### WHAT IS NEEDED
The response should contain all of the data below, reproduced exactly, and no pictures.

### DATASET RECORDS
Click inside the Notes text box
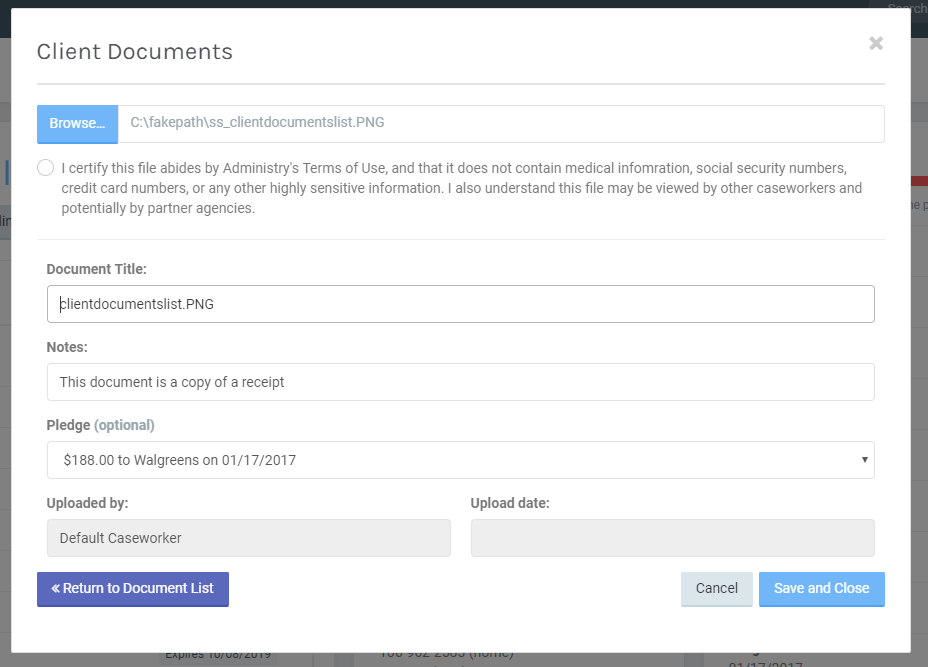This screenshot has width=928, height=667. pyautogui.click(x=460, y=381)
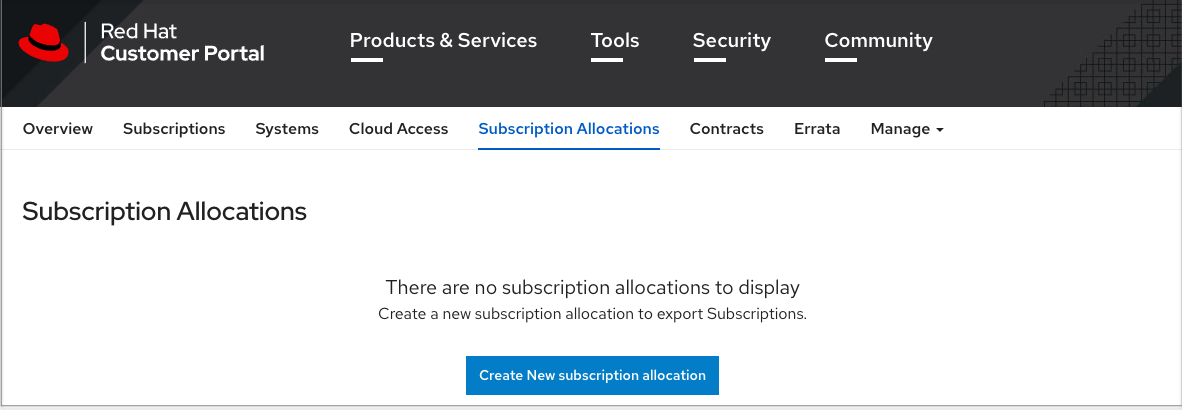Switch to the Overview tab

coord(58,129)
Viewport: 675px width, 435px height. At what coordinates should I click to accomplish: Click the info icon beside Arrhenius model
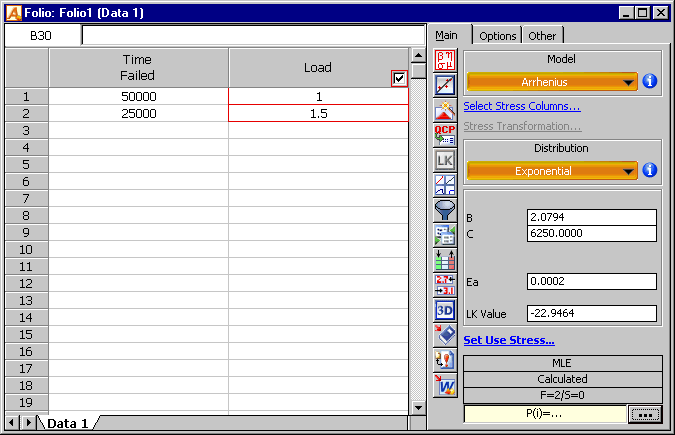pos(650,81)
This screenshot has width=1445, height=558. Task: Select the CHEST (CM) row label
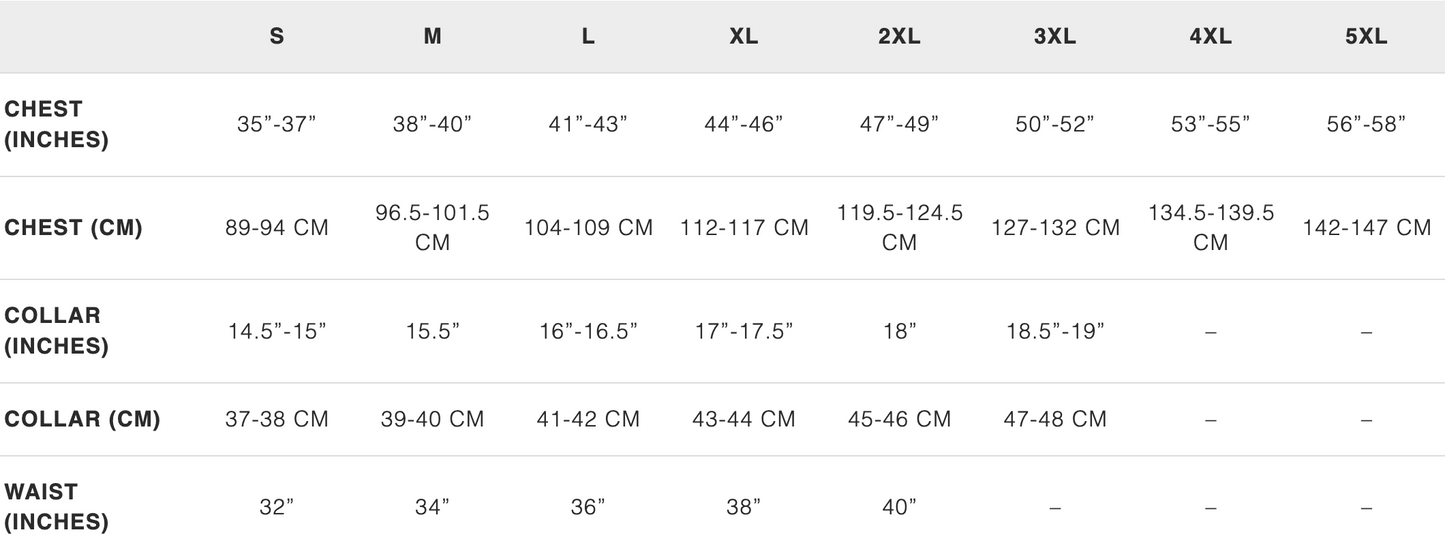click(x=73, y=228)
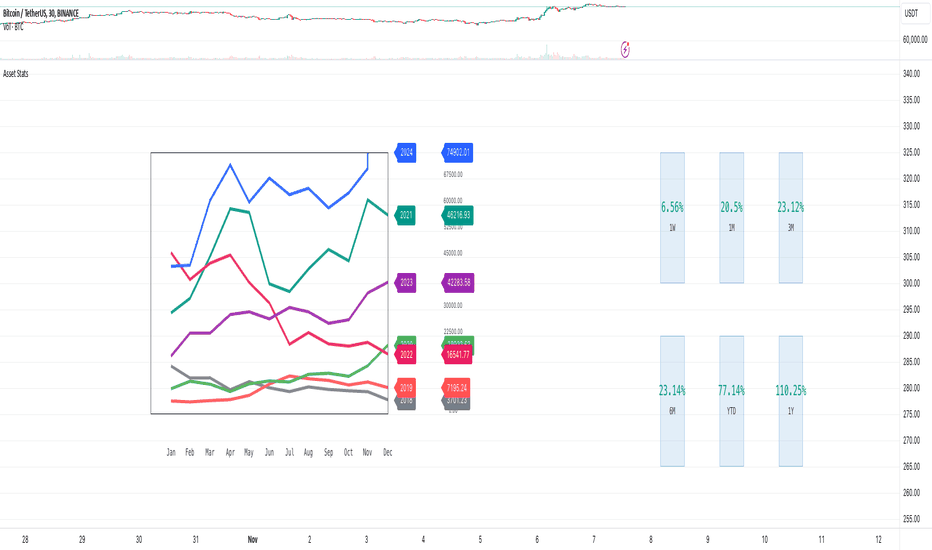Open the USDT currency selector on price axis
The height and width of the screenshot is (550, 932).
tap(911, 13)
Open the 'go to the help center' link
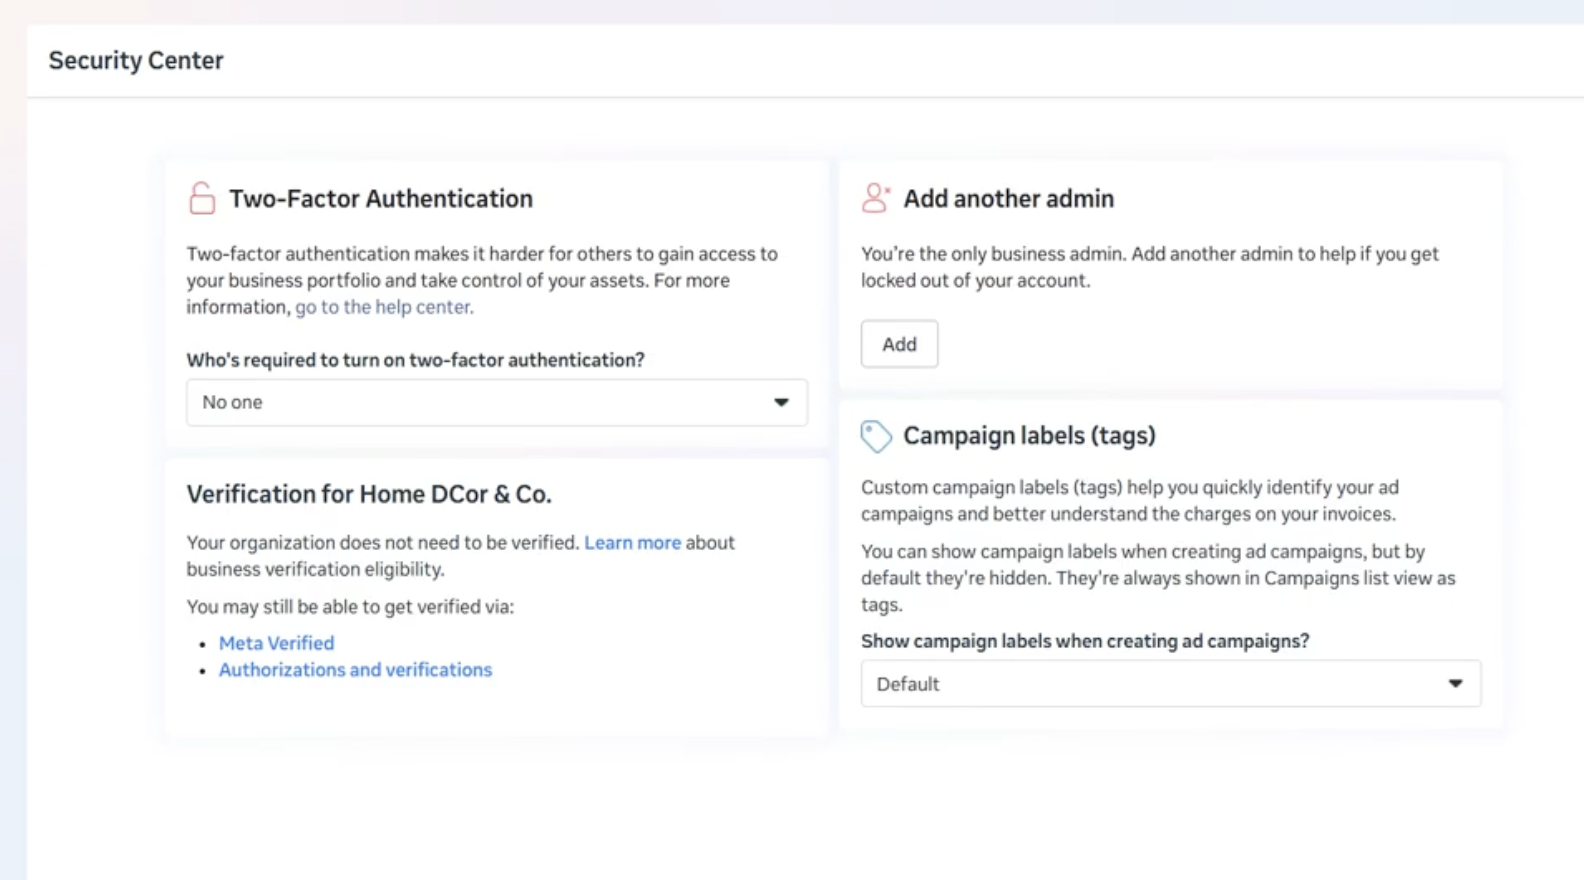The height and width of the screenshot is (880, 1584). pyautogui.click(x=384, y=307)
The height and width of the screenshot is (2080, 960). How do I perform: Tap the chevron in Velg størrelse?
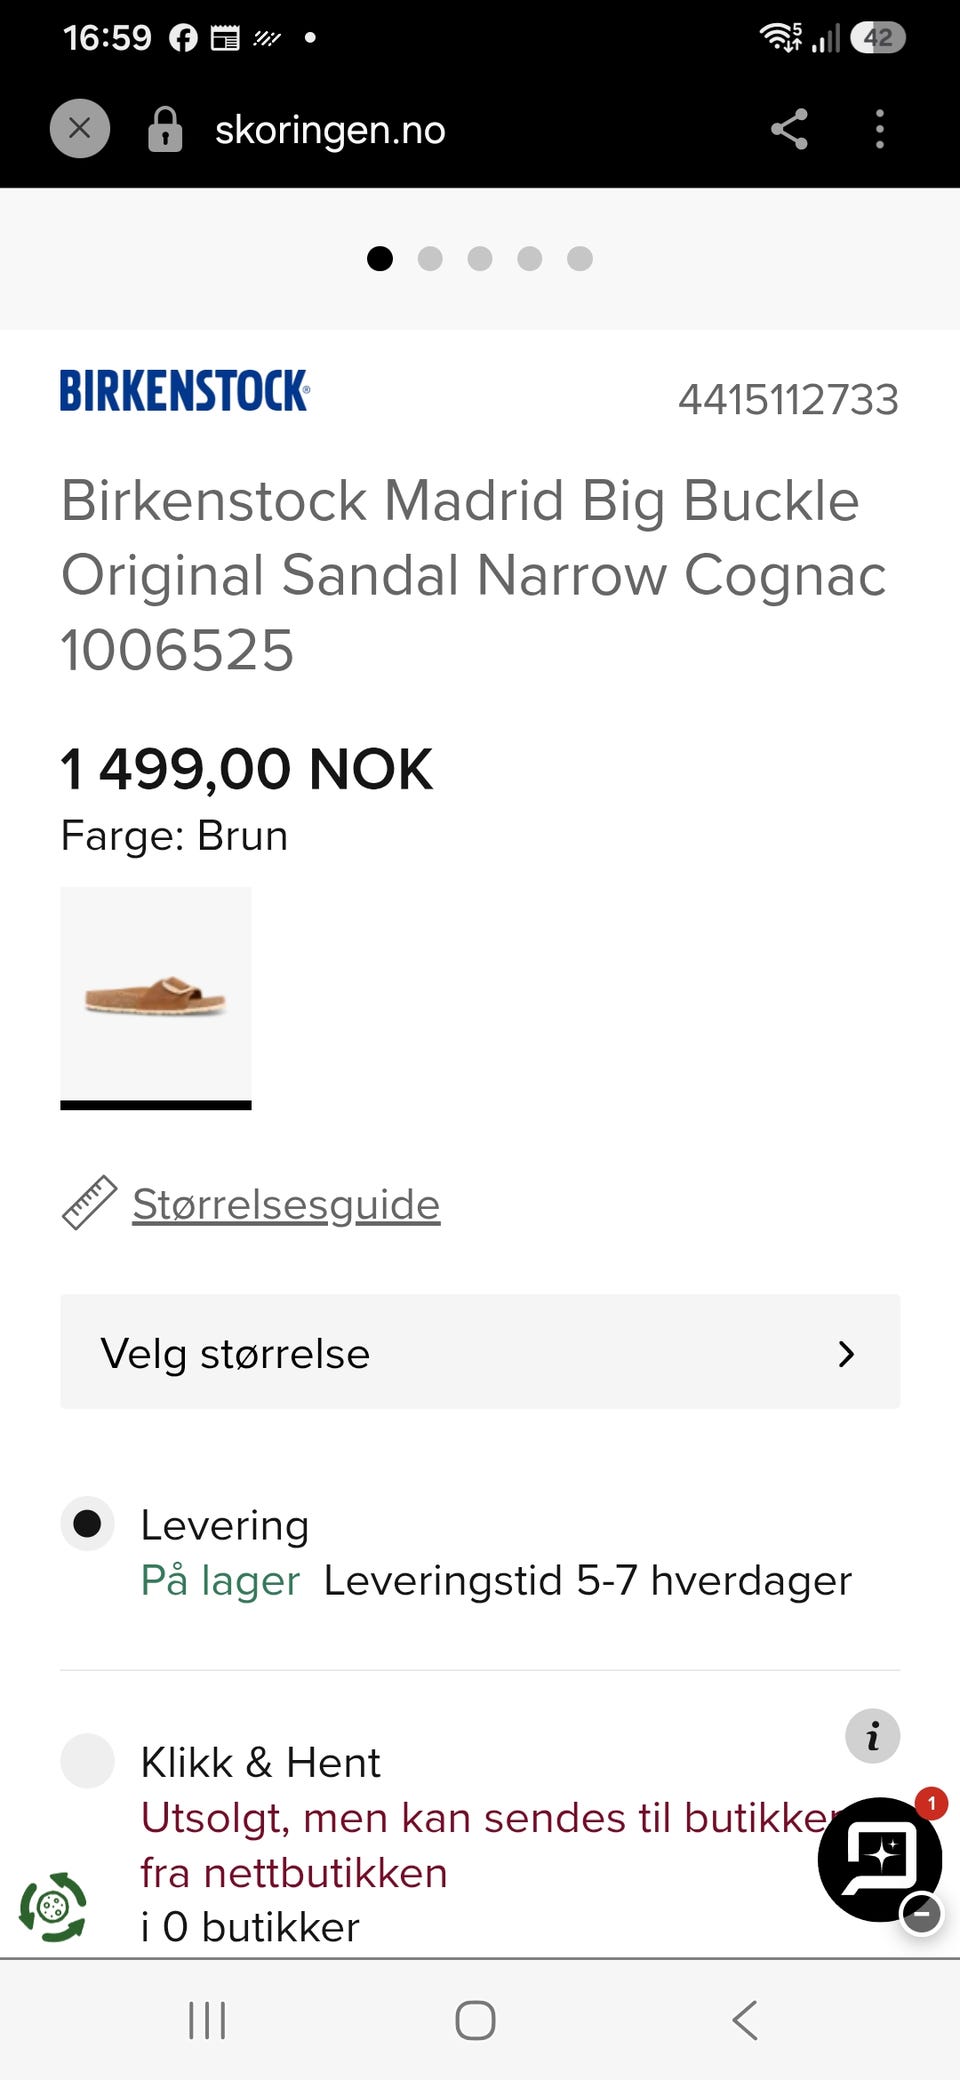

### COMPLETED TASK
Click inside the Notes text box
This screenshot has width=928, height=667. pyautogui.click(x=460, y=381)
Switch to the Overview tab

coord(58,129)
Viewport: 675px width, 435px height. At what coordinates should I click to accomplish: Click the info icon beside Arrhenius model
pos(650,81)
This screenshot has width=1445, height=558. Task: Select the CHEST (CM) row label
click(x=73, y=228)
Open the USDT currency selector on price axis
The height and width of the screenshot is (550, 932).
tap(911, 13)
Open the 'go to the help center' link
The height and width of the screenshot is (880, 1584). pyautogui.click(x=384, y=307)
The height and width of the screenshot is (2080, 960). How do I perform: Tap the chevron in Velg størrelse?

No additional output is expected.